*Selection*:
In the example below, simply INSERTING 2000 rows of data into an empty table gives you over 99% fragmentation and nearly doubles the size of the table (compared to using an Integer for the clustered index).  Using a default value of NEWSEQUENTIALID() for the myID column alleviates the fragmentation issue, but you still have a clustered index that is about 30% larger than if you use an integer data type for the clustered index.

Note: The script below only works for SQL Server 2008 and above. There are only a couple of minor changes needed to make it work on SQL Server 2005.

-- Why UNIQUEIDENTIFIER is a bad choice for a clustered index data type
-- Glenn Berry 
-- March 2010
-- http://glennberrysqlperformance.spaces.live.com/
-- Twitter: GlennAlanBerry


-- Switch to Master
USE [master];
GO

-- Drop database if it exists
IF  EXISTS (SELECT name FROM sys.databases WHERE name = N'TestDB')

*What is needed*: In the passage on clustered indexes, what default value for the myID column alleviates the fragmentation issue? The lines after this point are separate material, unrelated to the passage on clustered indexes.

*Provided information*:
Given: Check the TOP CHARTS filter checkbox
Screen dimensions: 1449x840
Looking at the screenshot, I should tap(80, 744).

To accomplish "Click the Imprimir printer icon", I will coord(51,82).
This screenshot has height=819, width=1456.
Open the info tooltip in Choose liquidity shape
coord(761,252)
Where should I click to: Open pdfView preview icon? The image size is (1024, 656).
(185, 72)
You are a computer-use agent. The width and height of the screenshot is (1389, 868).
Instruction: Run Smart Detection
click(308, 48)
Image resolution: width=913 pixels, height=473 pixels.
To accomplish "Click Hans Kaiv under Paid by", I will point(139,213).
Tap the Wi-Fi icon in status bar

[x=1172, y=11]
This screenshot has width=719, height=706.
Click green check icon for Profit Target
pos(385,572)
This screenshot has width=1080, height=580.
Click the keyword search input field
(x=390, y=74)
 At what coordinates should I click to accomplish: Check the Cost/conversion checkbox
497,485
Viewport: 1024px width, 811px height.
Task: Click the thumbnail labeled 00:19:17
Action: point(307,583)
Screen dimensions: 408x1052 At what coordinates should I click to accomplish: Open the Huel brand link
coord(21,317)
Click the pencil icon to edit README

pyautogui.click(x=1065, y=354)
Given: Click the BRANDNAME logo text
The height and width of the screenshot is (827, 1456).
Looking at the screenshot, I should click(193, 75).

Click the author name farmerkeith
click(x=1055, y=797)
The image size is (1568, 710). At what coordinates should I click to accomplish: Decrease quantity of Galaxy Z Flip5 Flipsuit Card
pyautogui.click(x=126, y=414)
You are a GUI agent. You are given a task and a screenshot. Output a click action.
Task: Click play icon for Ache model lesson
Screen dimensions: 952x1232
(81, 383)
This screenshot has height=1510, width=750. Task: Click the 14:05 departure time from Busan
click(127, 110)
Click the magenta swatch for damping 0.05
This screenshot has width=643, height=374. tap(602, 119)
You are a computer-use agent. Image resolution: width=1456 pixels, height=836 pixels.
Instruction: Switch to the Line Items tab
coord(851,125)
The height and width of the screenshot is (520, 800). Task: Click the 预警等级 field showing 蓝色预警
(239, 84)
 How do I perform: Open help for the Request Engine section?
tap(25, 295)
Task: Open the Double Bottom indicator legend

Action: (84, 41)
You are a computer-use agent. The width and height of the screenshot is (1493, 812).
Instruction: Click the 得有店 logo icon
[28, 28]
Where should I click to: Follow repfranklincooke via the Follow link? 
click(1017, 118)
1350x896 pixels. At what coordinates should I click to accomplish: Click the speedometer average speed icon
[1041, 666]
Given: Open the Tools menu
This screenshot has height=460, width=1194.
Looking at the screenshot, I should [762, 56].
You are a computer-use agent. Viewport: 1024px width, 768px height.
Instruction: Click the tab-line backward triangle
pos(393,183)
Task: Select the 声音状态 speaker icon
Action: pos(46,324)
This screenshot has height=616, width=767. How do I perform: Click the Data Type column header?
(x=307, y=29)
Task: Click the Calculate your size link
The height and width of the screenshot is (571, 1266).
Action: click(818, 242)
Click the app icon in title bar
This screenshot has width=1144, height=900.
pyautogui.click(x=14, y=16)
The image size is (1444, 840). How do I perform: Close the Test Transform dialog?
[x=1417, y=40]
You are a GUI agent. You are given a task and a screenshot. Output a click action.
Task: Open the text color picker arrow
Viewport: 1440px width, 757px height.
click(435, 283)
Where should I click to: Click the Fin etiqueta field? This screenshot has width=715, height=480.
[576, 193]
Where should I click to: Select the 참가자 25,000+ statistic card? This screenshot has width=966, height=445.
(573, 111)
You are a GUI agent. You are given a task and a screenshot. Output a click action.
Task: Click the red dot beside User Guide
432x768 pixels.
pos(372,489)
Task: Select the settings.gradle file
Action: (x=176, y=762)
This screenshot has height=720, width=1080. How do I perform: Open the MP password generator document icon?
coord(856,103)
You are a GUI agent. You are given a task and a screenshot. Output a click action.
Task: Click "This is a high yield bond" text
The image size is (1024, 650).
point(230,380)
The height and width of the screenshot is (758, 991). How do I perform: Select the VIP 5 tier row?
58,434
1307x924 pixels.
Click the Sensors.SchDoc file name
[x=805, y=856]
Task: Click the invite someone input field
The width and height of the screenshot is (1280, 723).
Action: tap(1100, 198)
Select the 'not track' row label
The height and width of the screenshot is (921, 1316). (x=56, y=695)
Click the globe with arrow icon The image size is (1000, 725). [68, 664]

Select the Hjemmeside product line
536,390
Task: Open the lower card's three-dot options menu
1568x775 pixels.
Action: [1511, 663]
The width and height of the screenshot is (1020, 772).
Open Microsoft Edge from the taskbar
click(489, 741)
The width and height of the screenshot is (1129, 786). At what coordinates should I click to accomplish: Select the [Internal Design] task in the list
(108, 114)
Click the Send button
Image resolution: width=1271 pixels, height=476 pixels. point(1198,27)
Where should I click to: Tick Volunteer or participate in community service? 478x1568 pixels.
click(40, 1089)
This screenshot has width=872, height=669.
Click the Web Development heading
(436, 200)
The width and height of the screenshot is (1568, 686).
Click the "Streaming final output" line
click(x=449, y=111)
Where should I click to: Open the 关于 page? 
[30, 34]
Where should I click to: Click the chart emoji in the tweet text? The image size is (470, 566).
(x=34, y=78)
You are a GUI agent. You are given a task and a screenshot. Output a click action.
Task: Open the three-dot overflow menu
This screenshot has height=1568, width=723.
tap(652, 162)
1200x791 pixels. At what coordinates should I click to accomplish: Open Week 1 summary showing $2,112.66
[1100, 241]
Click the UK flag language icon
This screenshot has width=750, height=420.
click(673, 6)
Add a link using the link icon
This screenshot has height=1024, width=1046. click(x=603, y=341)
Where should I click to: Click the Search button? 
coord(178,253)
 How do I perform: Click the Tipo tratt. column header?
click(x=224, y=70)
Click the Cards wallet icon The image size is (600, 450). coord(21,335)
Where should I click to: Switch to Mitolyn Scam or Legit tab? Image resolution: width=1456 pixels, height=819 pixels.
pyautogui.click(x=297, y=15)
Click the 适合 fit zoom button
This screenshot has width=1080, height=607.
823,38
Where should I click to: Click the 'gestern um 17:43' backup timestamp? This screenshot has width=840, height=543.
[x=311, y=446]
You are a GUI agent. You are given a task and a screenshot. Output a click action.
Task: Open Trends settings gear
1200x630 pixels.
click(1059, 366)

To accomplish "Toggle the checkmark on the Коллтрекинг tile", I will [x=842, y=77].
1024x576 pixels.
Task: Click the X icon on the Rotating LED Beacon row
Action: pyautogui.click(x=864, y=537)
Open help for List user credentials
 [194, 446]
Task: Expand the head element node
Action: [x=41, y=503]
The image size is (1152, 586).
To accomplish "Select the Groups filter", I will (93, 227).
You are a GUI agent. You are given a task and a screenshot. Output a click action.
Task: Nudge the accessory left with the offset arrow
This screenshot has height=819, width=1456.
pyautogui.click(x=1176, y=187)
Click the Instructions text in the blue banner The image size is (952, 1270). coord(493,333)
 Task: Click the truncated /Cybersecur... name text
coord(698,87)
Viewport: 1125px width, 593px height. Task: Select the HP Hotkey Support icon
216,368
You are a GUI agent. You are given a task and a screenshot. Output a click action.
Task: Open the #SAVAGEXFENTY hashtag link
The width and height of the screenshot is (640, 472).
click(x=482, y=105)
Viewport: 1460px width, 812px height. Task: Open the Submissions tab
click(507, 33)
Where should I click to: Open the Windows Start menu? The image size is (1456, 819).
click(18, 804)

*Finished exercise*: NEWSEQUENTIALID()